--- Start Record extracts ---

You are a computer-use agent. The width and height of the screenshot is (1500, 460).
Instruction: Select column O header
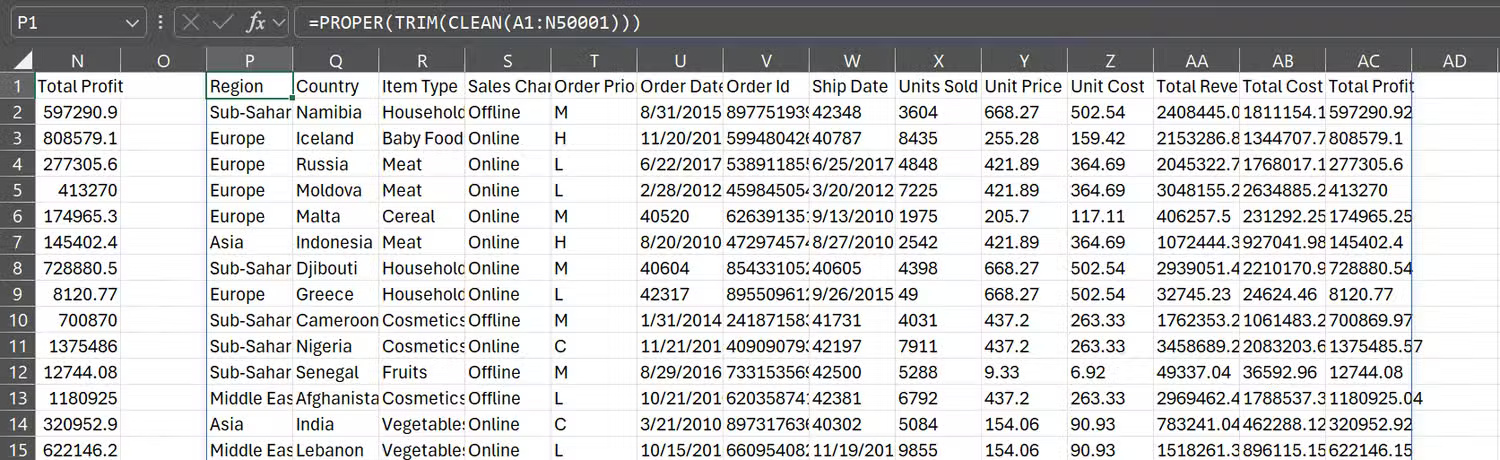coord(164,61)
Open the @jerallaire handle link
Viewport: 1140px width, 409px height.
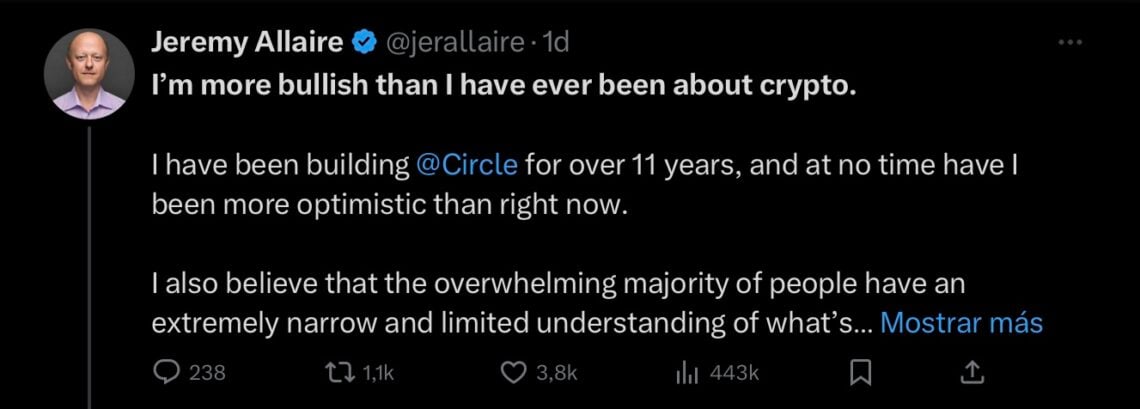click(455, 43)
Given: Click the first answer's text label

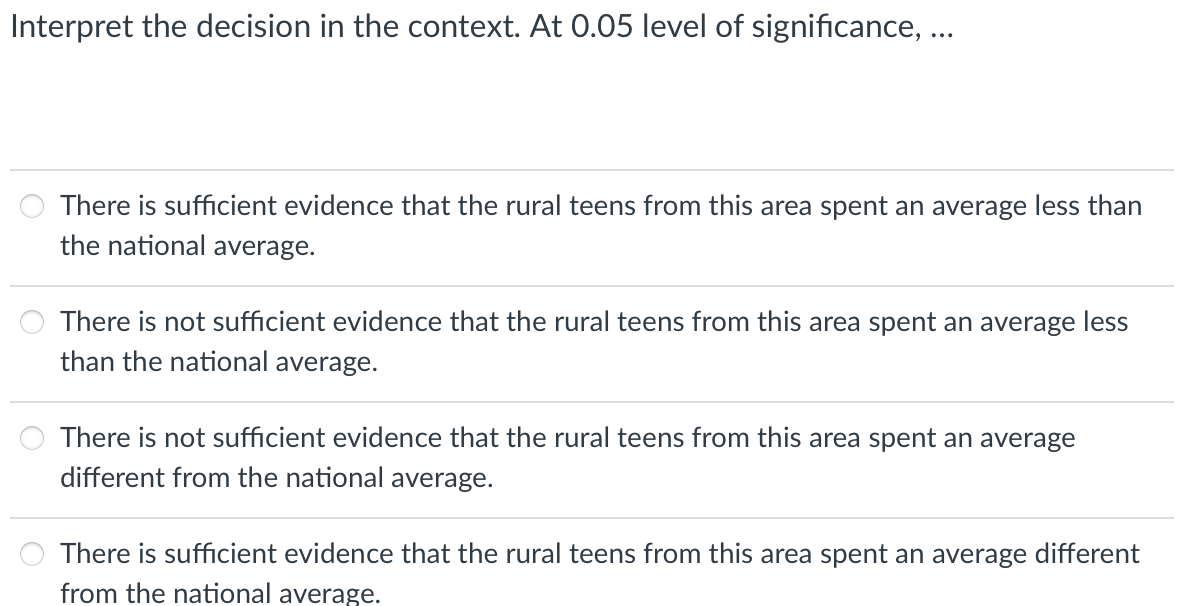Looking at the screenshot, I should coord(600,206).
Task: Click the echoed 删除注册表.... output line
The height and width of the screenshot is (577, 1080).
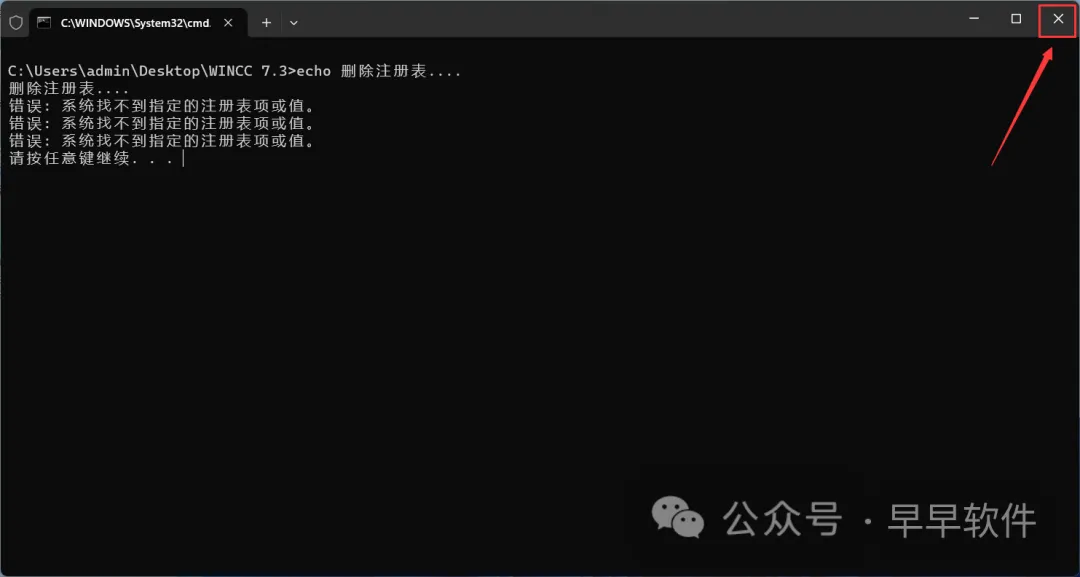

--- End Record extracts ---

_Required work_
Rewrite all of the material above, replacing "width" with "breadth" and leaving everything else unchanged. Omit the pictures from your answer.

_Problem solution_
You are a computer-use agent. The breadth and height of the screenshot is (1500, 460).
Instruction: Select column O header
coord(164,61)
Open the @jerallaire handle link
Viewport: 1140px breadth, 409px height.
click(455, 43)
Given: Click the first answer's text label

Looking at the screenshot, I should coord(600,206).
Task: Click the echoed 删除注册表.... output line
The height and breadth of the screenshot is (577, 1080).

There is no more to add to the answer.